## TASK REQUIREMENTS
Scan the listing below for "agent", then report every line that has it.

============================================================

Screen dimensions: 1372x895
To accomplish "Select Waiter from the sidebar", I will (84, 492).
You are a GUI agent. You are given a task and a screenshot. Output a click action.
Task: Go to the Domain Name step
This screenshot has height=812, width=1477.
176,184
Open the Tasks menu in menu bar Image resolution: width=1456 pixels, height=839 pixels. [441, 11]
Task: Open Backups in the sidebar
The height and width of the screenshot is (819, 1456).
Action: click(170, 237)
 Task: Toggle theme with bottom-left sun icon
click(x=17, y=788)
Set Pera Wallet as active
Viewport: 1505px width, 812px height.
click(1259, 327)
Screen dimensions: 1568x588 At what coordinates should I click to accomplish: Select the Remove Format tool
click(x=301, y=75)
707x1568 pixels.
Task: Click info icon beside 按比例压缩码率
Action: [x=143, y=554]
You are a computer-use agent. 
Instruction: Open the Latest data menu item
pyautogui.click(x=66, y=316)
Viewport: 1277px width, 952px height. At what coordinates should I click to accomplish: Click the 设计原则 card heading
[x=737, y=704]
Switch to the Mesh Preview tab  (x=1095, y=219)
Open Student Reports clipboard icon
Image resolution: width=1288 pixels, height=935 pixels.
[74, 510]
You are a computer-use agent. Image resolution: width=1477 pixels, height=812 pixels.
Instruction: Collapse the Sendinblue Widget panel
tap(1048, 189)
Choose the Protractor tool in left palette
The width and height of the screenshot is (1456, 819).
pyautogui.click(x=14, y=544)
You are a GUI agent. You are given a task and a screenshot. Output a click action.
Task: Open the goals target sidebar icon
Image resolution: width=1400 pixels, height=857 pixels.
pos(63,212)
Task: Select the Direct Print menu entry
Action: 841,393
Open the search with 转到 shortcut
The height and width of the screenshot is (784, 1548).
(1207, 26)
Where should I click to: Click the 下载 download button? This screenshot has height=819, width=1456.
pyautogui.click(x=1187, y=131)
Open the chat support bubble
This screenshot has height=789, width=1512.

============================================================

## YOUR SOLUTION
You are a GUI agent. You are given a task and a screenshot. Output a click action.
You are a computer-use agent. 
You are a computer-use agent. Image resolution: width=1477 pixels, height=812 pixels.
You are a GUI agent. You are given a task and a screenshot. Output a click action.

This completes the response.